WHAT IS BEING ASKED: Go through the data below and retype all of it exactly.

#### RECORDS SHOWN ####

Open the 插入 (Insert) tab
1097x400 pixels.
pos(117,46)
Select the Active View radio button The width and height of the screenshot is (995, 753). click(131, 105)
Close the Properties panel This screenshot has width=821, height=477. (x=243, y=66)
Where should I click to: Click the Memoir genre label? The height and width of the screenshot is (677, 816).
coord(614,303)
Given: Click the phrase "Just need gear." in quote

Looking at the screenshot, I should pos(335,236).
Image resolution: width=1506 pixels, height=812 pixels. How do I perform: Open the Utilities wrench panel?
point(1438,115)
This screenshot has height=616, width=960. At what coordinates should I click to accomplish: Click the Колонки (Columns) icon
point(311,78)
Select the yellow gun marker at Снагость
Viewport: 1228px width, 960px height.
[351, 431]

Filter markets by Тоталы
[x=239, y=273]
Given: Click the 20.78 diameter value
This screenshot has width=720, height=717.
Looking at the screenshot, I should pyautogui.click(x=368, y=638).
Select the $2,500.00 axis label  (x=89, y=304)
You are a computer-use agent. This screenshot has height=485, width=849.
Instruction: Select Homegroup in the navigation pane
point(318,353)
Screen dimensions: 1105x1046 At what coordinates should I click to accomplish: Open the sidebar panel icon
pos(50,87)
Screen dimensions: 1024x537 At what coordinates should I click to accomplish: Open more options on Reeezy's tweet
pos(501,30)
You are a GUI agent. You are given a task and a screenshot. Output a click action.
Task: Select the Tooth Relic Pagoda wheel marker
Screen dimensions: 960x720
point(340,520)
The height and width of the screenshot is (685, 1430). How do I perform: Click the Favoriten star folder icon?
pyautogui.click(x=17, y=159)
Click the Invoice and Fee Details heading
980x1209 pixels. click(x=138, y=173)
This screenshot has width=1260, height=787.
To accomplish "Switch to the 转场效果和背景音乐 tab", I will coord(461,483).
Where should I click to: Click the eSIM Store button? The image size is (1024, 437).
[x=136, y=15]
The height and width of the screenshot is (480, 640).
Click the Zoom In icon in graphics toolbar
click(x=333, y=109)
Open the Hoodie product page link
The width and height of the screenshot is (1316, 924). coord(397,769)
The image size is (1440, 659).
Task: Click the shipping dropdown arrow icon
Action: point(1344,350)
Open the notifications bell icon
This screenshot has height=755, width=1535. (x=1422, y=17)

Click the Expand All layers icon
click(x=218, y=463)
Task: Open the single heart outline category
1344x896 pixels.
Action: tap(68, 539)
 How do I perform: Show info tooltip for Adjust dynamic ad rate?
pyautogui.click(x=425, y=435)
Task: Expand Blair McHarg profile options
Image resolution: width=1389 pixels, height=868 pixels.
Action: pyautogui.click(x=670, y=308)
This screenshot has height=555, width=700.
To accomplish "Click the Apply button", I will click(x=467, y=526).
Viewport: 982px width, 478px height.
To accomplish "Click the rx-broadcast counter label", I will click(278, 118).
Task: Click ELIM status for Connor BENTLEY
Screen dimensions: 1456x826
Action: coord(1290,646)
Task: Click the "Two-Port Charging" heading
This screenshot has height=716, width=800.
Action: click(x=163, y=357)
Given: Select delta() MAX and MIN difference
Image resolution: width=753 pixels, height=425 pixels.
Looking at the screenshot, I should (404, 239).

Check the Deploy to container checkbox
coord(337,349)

####

EXERCISE OUTPUT:
Open the 插入 (Insert) tab
1097x400 pixels.
pos(117,46)
Select the Active View radio button The width and height of the screenshot is (995, 753). click(131, 105)
Close the Properties panel This screenshot has width=821, height=477. (x=243, y=66)
Where should I click to: Click the Memoir genre label? The height and width of the screenshot is (677, 816).
coord(614,303)
Given: Click the phrase "Just need gear." in quote

Looking at the screenshot, I should pos(335,236).
Image resolution: width=1506 pixels, height=812 pixels. How do I perform: Open the Utilities wrench panel?
point(1438,115)
This screenshot has height=616, width=960. At what coordinates should I click to accomplish: Click the Колонки (Columns) icon
point(311,78)
Select the yellow gun marker at Снагость
Viewport: 1228px width, 960px height.
[351, 431]

Filter markets by Тоталы
[x=239, y=273]
Given: Click the 20.78 diameter value
This screenshot has width=720, height=717.
Looking at the screenshot, I should pyautogui.click(x=368, y=638).
Select the $2,500.00 axis label  (x=89, y=304)
You are a computer-use agent. This screenshot has height=485, width=849.
Instruction: Select Homegroup in the navigation pane
point(318,353)
Screen dimensions: 1105x1046 At what coordinates should I click to accomplish: Open the sidebar panel icon
pos(50,87)
Screen dimensions: 1024x537 At what coordinates should I click to accomplish: Open more options on Reeezy's tweet
pos(501,30)
You are a GUI agent. You are given a task and a screenshot. Output a click action.
Task: Select the Tooth Relic Pagoda wheel marker
Screen dimensions: 960x720
point(340,520)
The height and width of the screenshot is (685, 1430). How do I perform: Click the Favoriten star folder icon?
pyautogui.click(x=17, y=159)
Click the Invoice and Fee Details heading
980x1209 pixels. click(x=138, y=173)
This screenshot has width=1260, height=787.
To accomplish "Switch to the 转场效果和背景音乐 tab", I will coord(461,483).
Where should I click to: Click the eSIM Store button? The image size is (1024, 437).
[x=136, y=15]
The height and width of the screenshot is (480, 640).
Click the Zoom In icon in graphics toolbar
click(x=333, y=109)
Open the Hoodie product page link
The width and height of the screenshot is (1316, 924). coord(397,769)
The image size is (1440, 659).
Task: Click the shipping dropdown arrow icon
Action: point(1344,350)
Open the notifications bell icon
This screenshot has height=755, width=1535. (x=1422, y=17)

Click the Expand All layers icon
click(x=218, y=463)
Task: Open the single heart outline category
1344x896 pixels.
Action: tap(68, 539)
 How do I perform: Show info tooltip for Adjust dynamic ad rate?
pyautogui.click(x=425, y=435)
Task: Expand Blair McHarg profile options
Image resolution: width=1389 pixels, height=868 pixels.
Action: pyautogui.click(x=670, y=308)
This screenshot has height=555, width=700.
To accomplish "Click the Apply button", I will click(x=467, y=526).
Viewport: 982px width, 478px height.
To accomplish "Click the rx-broadcast counter label", I will click(278, 118).
Task: Click ELIM status for Connor BENTLEY
Screen dimensions: 1456x826
Action: coord(1290,646)
Task: Click the "Two-Port Charging" heading
This screenshot has height=716, width=800.
Action: click(x=163, y=357)
Given: Select delta() MAX and MIN difference
Image resolution: width=753 pixels, height=425 pixels.
Looking at the screenshot, I should (404, 239).

Check the Deploy to container checkbox
coord(337,349)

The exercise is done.